--- Records for the exercise Enclosed Below ---

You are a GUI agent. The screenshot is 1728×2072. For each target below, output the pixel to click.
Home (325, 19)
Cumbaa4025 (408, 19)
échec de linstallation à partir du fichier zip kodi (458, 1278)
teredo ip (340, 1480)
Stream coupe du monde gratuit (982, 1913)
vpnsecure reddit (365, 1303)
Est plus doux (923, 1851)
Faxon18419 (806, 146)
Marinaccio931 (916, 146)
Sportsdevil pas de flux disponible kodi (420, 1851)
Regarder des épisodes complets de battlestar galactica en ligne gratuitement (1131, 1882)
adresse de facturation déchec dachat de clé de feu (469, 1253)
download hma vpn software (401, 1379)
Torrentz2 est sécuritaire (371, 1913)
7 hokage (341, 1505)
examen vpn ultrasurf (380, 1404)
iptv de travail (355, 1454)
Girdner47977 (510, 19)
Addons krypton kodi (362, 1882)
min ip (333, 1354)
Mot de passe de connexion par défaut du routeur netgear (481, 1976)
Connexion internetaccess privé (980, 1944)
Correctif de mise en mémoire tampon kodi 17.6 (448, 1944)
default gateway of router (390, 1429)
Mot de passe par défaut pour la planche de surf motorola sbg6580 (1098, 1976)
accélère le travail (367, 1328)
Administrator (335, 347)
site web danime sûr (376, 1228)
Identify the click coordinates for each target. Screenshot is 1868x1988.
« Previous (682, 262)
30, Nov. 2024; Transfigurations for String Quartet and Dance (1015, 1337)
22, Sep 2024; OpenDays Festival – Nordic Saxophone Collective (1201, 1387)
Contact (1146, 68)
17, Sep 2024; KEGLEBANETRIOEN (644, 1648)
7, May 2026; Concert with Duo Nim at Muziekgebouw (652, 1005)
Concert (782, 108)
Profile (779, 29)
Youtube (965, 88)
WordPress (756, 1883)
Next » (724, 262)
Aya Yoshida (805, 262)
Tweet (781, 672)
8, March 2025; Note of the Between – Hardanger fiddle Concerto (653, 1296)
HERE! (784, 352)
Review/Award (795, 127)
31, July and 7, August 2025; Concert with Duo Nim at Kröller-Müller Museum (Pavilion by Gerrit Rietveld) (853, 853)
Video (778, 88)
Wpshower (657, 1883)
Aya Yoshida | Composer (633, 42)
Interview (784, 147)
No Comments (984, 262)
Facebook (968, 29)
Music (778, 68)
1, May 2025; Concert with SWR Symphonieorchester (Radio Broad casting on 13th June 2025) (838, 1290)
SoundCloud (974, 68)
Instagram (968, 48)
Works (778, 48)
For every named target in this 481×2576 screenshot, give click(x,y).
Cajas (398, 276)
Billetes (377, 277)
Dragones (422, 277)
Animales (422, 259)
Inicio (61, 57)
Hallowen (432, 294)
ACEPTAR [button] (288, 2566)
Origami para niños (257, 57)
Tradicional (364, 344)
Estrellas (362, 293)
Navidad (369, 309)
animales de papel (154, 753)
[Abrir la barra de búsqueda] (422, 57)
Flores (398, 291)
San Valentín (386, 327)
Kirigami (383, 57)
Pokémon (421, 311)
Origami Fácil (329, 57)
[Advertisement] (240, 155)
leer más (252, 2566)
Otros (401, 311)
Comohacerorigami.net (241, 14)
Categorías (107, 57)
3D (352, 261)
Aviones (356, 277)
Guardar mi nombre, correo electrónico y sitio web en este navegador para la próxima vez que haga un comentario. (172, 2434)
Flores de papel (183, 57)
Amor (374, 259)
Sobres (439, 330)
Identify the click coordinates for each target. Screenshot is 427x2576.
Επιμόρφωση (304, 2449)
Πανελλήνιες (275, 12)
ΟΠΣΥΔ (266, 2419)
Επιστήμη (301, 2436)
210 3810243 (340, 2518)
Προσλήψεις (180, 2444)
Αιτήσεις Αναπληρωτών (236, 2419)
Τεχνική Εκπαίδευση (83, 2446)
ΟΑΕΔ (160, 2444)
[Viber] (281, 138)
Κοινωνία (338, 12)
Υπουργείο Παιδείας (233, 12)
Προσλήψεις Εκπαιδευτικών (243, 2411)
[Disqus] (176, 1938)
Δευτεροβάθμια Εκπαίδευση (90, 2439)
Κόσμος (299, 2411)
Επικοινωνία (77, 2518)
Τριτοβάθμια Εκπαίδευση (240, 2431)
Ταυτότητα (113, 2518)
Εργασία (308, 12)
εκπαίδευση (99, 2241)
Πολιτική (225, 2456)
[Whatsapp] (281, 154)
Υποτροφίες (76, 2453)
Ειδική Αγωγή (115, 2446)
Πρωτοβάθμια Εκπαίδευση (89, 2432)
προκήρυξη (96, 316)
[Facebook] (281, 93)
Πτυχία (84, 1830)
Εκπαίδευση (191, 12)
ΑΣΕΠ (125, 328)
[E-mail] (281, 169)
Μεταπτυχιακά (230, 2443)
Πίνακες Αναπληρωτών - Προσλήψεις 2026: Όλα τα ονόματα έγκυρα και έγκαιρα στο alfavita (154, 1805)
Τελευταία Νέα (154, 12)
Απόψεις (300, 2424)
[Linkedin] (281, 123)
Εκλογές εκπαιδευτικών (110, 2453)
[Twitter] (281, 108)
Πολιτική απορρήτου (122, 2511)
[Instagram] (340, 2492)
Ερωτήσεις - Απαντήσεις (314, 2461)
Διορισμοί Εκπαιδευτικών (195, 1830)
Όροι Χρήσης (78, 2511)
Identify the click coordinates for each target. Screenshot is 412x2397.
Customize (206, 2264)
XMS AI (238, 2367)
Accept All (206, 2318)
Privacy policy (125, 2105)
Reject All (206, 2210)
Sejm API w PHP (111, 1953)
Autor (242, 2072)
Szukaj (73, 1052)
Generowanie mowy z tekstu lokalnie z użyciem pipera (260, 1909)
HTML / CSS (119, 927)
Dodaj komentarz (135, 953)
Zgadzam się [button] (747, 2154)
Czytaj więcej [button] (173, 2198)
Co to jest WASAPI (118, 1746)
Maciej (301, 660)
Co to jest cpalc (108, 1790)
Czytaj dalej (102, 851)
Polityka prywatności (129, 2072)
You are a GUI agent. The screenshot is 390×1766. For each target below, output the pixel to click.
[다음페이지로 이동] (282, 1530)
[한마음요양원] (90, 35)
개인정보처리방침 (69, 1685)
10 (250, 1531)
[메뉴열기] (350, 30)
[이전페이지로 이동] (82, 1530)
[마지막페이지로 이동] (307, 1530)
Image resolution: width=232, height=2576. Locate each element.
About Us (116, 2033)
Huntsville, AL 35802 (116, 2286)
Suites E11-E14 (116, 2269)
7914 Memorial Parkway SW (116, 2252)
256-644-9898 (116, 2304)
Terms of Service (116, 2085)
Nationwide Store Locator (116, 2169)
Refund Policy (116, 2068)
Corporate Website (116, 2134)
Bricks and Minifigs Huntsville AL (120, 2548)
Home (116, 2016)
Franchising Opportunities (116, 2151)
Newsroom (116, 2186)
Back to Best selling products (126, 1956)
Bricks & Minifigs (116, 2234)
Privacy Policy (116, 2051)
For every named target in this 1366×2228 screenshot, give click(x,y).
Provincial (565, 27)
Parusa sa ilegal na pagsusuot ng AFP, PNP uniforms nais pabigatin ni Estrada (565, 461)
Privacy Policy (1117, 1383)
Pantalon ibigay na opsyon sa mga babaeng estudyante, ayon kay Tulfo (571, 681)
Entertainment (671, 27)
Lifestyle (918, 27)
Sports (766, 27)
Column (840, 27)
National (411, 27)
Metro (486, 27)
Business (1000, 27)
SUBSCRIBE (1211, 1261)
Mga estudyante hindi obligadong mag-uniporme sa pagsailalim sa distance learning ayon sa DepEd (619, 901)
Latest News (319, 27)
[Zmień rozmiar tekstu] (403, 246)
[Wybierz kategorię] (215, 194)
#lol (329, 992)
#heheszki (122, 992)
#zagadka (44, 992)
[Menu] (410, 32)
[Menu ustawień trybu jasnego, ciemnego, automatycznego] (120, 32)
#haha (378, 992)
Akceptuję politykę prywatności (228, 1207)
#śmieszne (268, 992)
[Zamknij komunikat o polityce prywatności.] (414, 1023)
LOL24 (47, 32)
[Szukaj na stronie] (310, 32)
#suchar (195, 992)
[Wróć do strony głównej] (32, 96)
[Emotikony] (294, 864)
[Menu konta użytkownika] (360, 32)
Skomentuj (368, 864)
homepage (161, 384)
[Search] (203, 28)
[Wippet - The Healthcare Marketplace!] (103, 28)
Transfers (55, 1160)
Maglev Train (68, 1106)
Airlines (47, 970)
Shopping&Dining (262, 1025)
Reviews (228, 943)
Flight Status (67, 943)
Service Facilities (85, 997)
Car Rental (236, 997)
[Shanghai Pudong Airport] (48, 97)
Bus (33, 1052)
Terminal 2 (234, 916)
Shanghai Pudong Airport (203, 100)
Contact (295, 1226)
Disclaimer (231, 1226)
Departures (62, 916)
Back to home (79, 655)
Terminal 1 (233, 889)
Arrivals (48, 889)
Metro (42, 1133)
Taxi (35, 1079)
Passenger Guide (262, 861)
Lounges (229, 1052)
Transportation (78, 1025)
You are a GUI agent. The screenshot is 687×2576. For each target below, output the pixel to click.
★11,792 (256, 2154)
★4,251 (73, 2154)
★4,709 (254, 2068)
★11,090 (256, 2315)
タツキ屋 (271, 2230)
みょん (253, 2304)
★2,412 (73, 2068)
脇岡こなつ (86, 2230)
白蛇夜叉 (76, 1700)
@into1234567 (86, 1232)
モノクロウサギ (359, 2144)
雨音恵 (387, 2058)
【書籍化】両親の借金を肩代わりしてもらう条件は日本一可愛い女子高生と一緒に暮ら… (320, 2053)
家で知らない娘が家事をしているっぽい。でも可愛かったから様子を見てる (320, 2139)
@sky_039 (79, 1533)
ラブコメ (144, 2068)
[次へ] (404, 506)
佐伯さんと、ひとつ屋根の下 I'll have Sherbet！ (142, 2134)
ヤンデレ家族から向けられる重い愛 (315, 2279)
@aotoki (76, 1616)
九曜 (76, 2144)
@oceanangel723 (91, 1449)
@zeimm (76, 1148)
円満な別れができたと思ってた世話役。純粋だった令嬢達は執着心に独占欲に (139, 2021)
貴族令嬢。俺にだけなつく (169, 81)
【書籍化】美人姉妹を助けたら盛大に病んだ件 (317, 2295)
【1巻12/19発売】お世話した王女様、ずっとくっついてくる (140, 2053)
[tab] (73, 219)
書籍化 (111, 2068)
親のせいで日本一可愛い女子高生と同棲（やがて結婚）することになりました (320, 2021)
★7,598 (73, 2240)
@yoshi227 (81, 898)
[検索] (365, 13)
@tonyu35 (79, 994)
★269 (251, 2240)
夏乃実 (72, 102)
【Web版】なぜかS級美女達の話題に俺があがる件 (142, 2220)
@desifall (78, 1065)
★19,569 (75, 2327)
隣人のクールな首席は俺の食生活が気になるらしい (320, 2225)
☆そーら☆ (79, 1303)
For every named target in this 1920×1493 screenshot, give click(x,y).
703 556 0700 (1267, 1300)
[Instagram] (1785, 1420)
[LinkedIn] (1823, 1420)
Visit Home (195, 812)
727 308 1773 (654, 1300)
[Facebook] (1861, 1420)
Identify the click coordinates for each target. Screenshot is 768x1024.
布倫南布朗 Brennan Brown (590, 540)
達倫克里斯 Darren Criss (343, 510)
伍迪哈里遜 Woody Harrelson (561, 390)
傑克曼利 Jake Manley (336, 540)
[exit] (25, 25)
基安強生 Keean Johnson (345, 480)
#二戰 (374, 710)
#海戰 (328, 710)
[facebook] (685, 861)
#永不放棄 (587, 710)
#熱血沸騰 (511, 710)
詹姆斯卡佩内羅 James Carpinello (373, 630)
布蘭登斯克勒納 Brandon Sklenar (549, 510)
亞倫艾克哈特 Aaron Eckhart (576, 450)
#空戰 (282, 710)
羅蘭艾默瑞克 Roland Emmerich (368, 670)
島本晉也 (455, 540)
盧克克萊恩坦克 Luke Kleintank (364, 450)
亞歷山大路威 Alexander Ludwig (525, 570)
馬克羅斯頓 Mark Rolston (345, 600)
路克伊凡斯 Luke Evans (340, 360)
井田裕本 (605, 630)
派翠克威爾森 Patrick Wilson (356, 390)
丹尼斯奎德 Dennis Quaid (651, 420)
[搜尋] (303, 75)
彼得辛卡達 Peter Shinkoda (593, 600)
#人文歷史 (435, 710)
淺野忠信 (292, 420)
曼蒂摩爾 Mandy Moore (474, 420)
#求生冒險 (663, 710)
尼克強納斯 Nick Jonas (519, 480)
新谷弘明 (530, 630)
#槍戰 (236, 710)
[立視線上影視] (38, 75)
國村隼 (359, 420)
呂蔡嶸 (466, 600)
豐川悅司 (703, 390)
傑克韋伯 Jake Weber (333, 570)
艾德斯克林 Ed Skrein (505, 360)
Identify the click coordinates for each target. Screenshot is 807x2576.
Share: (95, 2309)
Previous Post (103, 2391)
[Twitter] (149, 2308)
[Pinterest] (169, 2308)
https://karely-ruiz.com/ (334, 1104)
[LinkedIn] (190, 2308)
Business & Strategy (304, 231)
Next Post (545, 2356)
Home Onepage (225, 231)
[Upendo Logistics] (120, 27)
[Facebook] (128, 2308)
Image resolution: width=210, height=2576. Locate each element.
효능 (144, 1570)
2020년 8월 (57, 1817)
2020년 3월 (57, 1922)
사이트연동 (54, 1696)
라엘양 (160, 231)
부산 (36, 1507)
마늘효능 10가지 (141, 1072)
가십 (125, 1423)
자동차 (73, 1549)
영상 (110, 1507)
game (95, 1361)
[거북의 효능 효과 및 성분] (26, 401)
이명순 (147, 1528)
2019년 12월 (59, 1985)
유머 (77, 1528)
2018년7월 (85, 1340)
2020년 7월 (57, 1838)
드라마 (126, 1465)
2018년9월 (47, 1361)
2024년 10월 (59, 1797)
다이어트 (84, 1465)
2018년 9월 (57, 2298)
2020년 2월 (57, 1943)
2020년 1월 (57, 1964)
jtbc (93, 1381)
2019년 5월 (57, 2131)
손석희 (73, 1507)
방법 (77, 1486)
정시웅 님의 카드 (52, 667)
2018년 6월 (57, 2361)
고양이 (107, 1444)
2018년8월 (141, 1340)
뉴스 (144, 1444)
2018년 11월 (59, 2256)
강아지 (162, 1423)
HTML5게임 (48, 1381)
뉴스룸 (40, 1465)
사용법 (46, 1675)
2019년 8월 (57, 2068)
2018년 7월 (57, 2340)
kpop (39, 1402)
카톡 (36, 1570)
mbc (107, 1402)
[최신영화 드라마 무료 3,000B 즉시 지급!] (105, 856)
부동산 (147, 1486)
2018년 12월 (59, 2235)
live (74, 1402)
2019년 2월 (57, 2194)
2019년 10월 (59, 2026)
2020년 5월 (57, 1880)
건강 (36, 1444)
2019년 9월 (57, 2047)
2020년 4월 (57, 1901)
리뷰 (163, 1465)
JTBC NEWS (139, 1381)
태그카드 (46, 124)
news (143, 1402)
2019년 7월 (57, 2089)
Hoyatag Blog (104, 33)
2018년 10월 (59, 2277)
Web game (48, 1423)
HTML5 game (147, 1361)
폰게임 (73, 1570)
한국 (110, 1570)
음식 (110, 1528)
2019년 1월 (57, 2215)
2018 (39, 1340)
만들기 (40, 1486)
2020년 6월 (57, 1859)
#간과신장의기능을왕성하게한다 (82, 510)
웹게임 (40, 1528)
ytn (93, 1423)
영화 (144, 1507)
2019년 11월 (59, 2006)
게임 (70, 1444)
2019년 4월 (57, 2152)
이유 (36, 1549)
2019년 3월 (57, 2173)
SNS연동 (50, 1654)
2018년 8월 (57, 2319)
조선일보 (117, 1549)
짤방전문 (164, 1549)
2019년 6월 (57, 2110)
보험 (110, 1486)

--- End of Enclosed Records for the exercise ---

__Directions for this task__.
The answer must be every line of the data that holds the word "Menu".

__Exercise result__.
[Menu] (410, 32)
[Menu ustawień trybu jasnego, ciemnego, automatycznego] (120, 32)
[Menu konta użytkownika] (360, 32)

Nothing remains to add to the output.